Set problem:
Reproduce all of the material below word for word, leaving out the pictures.

---

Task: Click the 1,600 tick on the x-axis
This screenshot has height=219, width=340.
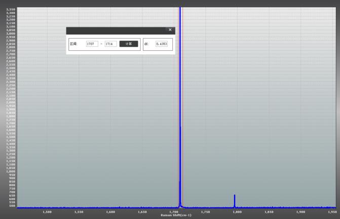Action: (110, 212)
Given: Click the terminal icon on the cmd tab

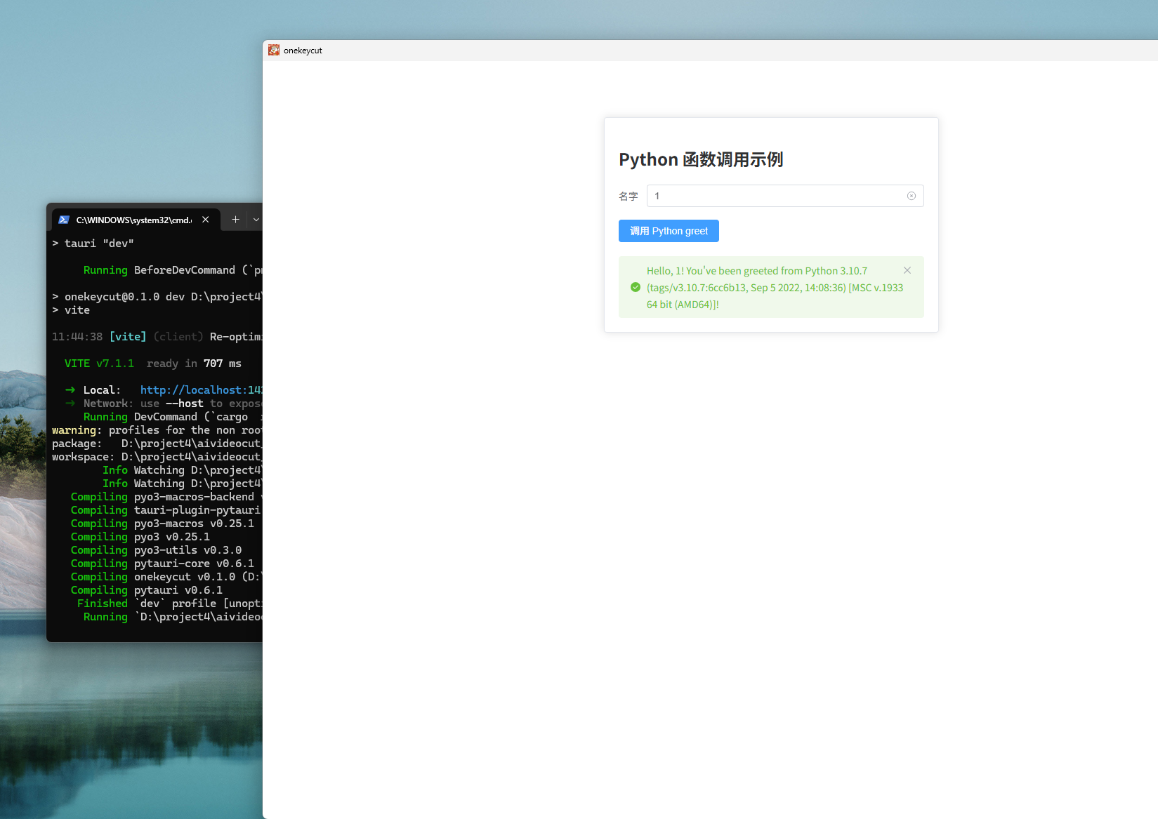Looking at the screenshot, I should click(x=64, y=220).
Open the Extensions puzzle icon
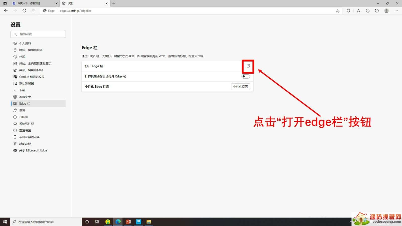This screenshot has height=226, width=402. click(x=348, y=11)
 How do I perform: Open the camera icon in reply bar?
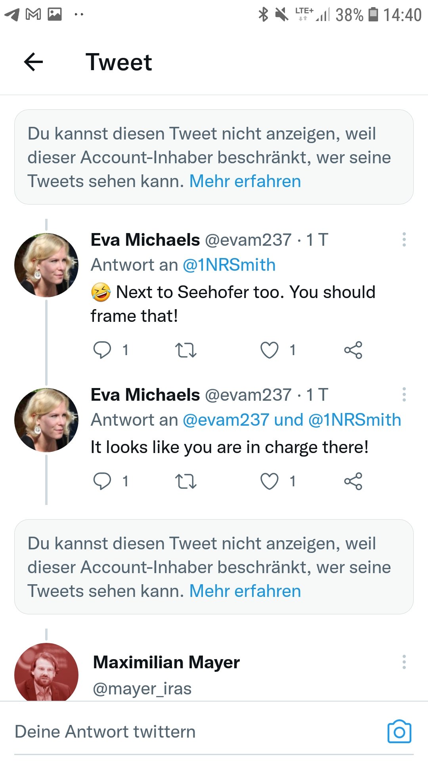tap(399, 732)
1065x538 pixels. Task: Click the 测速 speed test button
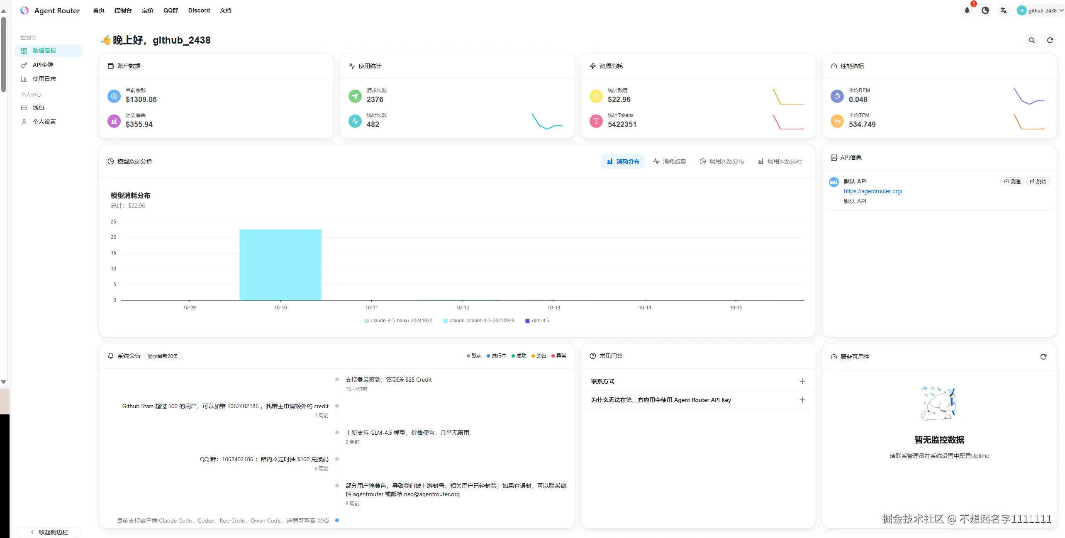1012,181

---

Final result:
Task: Click the 1,600 tick on the x-axis
This screenshot has height=219, width=340.
Action: (110, 212)
Given: Click the terminal icon on the cmd tab

Looking at the screenshot, I should click(x=64, y=220).
Open the Extensions puzzle icon
This screenshot has height=226, width=402. click(x=348, y=11)
 How do I perform: Open the camera icon in reply bar?
tap(399, 732)
1065x538 pixels. Task: Click the 测速 speed test button
1012,181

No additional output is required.